Problem description →
Reproduce the entire text below on pluripotent stem and germ cells from non-human primates, word for word, including its title.

Given text →
========

Systems biology discoveries using non-human primate pluripotent stem and germ cells: novel gene and genomic imprinting interactions as well as unique expression patterns

Abstract

The study of pluripotent stem cells has generated much interest in both biology and medicine. Understanding the fundamentals of biological decisions, including what permits a cell to maintain pluripotency, that is, its ability to self-renew and thereby remain immortal, or to differentiate into multiple types of cells, is of profound importance. For clinical applications, pluripotent cells, including both embryonic stem cells and adult stem cells, have been proposed for cell replacement therapy for a number of human diseases and disorders, including Alzheimer's, Parkinson's, spinal cord injury and diabetes. One challenge in their usage for such therapies is understanding the mechanisms that allow the maintenance of pluripotency and controlling the specific differentiation into required functional target cells. Because of regulatory restrictions and biological feasibilities, there are many crucial investigations that are just impossible to perform using pluripotent stem cells (PSCs) from humans (for example, direct comparisons among panels of inbred embryonic stem cells from prime embryos obtained from pedigreed and fertile donors; genomic analysis of parent versus progeny PSCs and their identical differentiated tissues; intraspecific chimera analyses for pluripotency testing; and so on). However, PSCs from nonhuman primates are being investigated to bridge these knowledge gaps between discoveries in mice and vital information necessary for appropriate clinical evaluations. In this review, we consider the mRNAs and novel genes with unique expression and imprinting patterns that were discovered using systems biology approaches with primate pluripotent stem and germ cells.

========

Dataset records →

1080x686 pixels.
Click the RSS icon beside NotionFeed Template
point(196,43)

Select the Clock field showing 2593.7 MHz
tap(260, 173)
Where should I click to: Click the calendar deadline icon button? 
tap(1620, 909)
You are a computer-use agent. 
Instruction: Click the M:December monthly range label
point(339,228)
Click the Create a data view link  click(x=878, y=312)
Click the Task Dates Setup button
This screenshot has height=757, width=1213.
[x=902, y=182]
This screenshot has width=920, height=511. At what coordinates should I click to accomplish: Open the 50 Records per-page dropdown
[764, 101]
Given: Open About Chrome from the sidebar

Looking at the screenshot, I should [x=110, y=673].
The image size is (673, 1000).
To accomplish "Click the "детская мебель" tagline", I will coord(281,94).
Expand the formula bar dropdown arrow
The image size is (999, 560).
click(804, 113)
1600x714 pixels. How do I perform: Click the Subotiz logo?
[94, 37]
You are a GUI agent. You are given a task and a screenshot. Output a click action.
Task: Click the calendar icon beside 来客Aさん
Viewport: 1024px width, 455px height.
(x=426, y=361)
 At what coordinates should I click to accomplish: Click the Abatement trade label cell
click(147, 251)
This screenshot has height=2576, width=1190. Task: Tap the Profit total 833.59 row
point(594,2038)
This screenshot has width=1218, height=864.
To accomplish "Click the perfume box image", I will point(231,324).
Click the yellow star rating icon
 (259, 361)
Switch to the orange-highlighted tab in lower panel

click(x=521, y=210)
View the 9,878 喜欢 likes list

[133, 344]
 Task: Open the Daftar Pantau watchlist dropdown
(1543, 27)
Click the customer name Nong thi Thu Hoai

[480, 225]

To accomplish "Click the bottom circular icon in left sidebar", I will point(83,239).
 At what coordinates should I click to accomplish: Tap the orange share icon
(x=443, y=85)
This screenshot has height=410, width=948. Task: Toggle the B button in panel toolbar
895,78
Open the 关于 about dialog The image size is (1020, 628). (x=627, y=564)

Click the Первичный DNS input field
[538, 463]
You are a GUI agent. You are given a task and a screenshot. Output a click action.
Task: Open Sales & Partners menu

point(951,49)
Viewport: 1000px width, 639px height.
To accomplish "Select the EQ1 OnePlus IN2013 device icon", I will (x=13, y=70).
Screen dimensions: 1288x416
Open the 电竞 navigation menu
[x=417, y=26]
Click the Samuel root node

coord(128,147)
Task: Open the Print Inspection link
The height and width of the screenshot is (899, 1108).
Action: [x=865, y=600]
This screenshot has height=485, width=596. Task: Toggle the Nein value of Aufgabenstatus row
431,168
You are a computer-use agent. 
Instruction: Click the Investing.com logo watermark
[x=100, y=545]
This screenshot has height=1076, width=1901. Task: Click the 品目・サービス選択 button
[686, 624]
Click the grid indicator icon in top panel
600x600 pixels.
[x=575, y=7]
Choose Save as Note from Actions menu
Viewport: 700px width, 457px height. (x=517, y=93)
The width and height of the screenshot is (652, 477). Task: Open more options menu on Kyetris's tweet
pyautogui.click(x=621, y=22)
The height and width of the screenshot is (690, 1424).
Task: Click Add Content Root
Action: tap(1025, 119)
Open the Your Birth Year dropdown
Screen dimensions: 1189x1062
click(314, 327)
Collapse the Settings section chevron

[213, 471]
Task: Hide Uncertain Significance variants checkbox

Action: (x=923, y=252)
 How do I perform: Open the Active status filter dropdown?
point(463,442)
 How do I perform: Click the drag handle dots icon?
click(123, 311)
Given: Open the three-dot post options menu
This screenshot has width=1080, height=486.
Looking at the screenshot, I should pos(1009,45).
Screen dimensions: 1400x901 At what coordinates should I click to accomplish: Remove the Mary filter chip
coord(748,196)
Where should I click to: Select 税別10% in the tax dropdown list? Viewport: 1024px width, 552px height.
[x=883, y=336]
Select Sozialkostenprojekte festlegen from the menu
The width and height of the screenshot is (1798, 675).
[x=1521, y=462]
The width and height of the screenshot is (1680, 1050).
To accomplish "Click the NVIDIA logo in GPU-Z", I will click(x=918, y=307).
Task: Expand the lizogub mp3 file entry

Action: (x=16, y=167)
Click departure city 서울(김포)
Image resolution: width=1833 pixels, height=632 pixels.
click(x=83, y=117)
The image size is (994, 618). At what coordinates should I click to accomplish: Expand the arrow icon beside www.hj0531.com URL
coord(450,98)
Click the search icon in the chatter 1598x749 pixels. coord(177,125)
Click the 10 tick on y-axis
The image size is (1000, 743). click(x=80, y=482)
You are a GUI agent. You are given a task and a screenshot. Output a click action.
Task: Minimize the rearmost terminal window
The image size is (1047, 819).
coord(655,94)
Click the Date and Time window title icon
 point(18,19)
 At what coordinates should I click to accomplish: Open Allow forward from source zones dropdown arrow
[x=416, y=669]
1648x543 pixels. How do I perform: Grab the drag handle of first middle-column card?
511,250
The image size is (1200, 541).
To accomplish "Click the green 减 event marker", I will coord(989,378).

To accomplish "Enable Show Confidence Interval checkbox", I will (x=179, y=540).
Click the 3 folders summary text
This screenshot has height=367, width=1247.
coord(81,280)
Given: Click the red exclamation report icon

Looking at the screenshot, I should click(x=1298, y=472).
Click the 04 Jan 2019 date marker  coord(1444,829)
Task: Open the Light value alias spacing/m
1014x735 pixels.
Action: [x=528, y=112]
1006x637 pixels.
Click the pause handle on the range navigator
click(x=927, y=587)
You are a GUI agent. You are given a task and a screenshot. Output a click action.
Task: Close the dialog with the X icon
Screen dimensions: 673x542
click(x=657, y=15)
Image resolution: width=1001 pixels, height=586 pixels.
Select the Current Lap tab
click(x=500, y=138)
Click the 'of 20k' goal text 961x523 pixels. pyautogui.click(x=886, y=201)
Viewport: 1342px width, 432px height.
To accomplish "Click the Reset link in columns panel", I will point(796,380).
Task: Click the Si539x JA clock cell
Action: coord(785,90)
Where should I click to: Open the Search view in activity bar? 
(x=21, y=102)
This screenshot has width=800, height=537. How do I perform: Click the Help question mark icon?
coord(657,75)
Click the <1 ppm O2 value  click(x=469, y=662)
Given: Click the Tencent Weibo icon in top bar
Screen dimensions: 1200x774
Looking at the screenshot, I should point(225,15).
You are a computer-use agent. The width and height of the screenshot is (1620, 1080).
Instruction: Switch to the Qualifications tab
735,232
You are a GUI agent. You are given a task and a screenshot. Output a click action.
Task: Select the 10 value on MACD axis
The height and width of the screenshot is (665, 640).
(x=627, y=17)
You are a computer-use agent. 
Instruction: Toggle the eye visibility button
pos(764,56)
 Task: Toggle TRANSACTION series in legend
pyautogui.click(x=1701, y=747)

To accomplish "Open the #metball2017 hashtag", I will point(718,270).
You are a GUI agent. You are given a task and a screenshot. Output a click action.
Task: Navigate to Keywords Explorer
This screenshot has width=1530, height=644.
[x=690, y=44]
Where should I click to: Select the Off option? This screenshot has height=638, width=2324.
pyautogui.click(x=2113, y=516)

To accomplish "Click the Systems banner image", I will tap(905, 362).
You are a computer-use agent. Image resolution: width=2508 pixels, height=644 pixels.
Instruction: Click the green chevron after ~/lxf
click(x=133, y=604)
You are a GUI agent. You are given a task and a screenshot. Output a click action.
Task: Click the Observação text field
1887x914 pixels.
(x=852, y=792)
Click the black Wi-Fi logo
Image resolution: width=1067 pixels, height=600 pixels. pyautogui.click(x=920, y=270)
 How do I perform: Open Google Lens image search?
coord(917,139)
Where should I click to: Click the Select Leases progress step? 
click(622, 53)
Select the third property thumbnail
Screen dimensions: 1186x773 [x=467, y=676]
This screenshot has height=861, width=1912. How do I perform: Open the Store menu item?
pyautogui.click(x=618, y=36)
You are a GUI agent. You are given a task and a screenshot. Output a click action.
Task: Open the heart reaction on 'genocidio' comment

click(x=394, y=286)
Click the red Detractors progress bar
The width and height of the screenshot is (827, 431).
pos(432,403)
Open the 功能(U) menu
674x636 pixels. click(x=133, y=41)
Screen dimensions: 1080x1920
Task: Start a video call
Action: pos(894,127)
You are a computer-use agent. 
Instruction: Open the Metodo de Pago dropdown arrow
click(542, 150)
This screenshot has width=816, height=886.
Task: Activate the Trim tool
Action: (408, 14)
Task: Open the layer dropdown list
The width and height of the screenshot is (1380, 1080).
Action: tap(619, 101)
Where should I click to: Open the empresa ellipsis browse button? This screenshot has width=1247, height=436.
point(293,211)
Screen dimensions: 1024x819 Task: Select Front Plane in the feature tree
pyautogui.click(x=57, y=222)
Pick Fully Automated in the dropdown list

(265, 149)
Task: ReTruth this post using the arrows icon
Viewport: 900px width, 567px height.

========

Written solution →
Systems biology discoveries using non-human primate pluripotent stem and germ cells: novel gene and genomic imprinting interactions as well as unique expression patterns

Abstract

The study of pluripotent stem cells has generated much interest in both biology and medicine. Understanding the fundamentals of biological decisions, including what permits a cell to maintain pluripotency, that is, its ability to self-renew and thereby remain immortal, or to differentiate into multiple types of cells, is of profound importance. For clinical applications, pluripotent cells, including both embryonic stem cells and adult stem cells, have been proposed for cell replacement therapy for a number of human diseases and disorders, including Alzheimer's, Parkinson's, spinal cord injury and diabetes. One challenge in their usage for such therapies is understanding the mechanisms that allow the maintenance of pluripotency and controlling the specific differentiation into required functional target cells. Because of regulatory restrictions and biological feasibilities, there are many crucial investigations that are just impossible to perform using pluripotent stem cells (PSCs) from humans (for example, direct comparisons among panels of inbred embryonic stem cells from prime embryos obtained from pedigreed and fertile donors; genomic analysis of parent versus progeny PSCs and their identical differentiated tissues; intraspecific chimera analyses for pluripotency testing; and so on). However, PSCs from nonhuman primates are being investigated to bridge these knowledge gaps between discoveries in mice and vital information necessary for appropriate clinical evaluations. In this review, we consider the mRNAs and novel genes with unique expression and imprinting patterns that were discovered using systems biology approaches with primate pluripotent stem and germ cells.